[发明专利]一种利用内质网滞留信号肽提高酵母细胞表面展示Fab片段抗原结合能力的重组载体

权利要求书

1.一种利用内质网滞留信号肽提高酵母细胞表面展示Fab片段抗原结合能力的重组载体，其特征在于，该重组载体的结构为pESD-ERS-HA-CL-VL-GAL1-GAL10-VH-CH1-FLAG-Aga2，所述的ERS为内质网滞留信号肽，所述的内质网滞留信号肽选自如下的任一种或两种以上：DEL、HDEL、KDEL、FEHDEL、WEHDEL，所述的HA或FLAG为荧光抗体标签，所述的GAL1-GAL10为控制Fab两条链表达的双向启动子，所述的Aga2为酵母细胞表面展示蛋白。

2.根据权利要求1所述利用内质网滞留信号肽提高酵母细胞表面展示Fab片段抗原结合能力的重组载体，其特征在于，所述的内质网滞留信号肽选自如下的任一种或两种：FEHDEL、WEHDEL。

3.根据权利要求1所述利用内质网滞留信号肽提高酵母细胞表面展示Fab片段抗原结合能力的重组载体，其特征在于，所述的内质网滞留信号肽融合到Fab轻链的羧基端。

4. 根据权利要求1所述利用内质网滞留信号肽提高酵母细胞表面展示Fab片段抗原结合能力的重组载体，其特征在于，所述重组载体的序列为SEQ ID NO：1或SEQ ID NO：2或SEQID NO：3或SEQ ID NO：4所示。

5.根据权利要求1-3任一项所述利用内质网滞留信号肽提高酵母细胞表面展示Fab片段抗原结合能力的重组载体，其特征在于，所述的抗体为Adalimumab或Infliximab。

6.一种利用内质网滞留信号肽提高酵母细胞表面展示Fab片段抗原结合能力的重组载体的构建方法，其特征在于，该方法包括如下步骤：

1）采用PCR克隆方法分别得到Adalimumab和Infliximab的VH-CH1-FLAG-Aga2复合体的基因片段；

2）将步骤2）获得的PCR产物用限制性内切酶PstⅠ和EcoRⅠ双酶切和琼脂糖凝胶回收后，再与经过限制性核酸内切酶PstⅠ和EcoRⅠ双酶切后的pESD载体酶连。
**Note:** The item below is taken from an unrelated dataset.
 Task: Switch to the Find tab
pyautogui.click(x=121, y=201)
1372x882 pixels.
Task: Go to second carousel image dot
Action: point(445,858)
酶连产物直接转化到大肠杆菌XL-GOLD感受态细胞中，经菌落PCR验证和测序确认后分别得到含Adalimumab和Infliximab VH-CH1基因的重组质粒pESD-GAL10-VH-CH1-FLAG-Aga2；

3）采用PCR克隆方法分别得到Adalimumab和Infliximab的VL-CL-HA-ERS复合体的基因片段，其中ERS包括：DEL、HDEL、KDEL、FEHDEL、WEHDEL；

4）将步骤3）获得的PCR产物回收后，用BamHⅠ和XhoⅠ双酶切和琼脂糖凝胶回收后，再与经BamHⅠ和XhoⅠ双酶切和琼脂糖凝胶回收的pESD-GAL10-VH-CH1-FLAG-Aga2载体酶连， 酶连产物转化到大肠杆菌XL-GOLD感受态细胞中，经菌落PCR验证和测序确认后得到重组质粒pESD-ERS-HA-CL-VL-GAL1-GAL10-VH-CH1-FLAG-Aga2。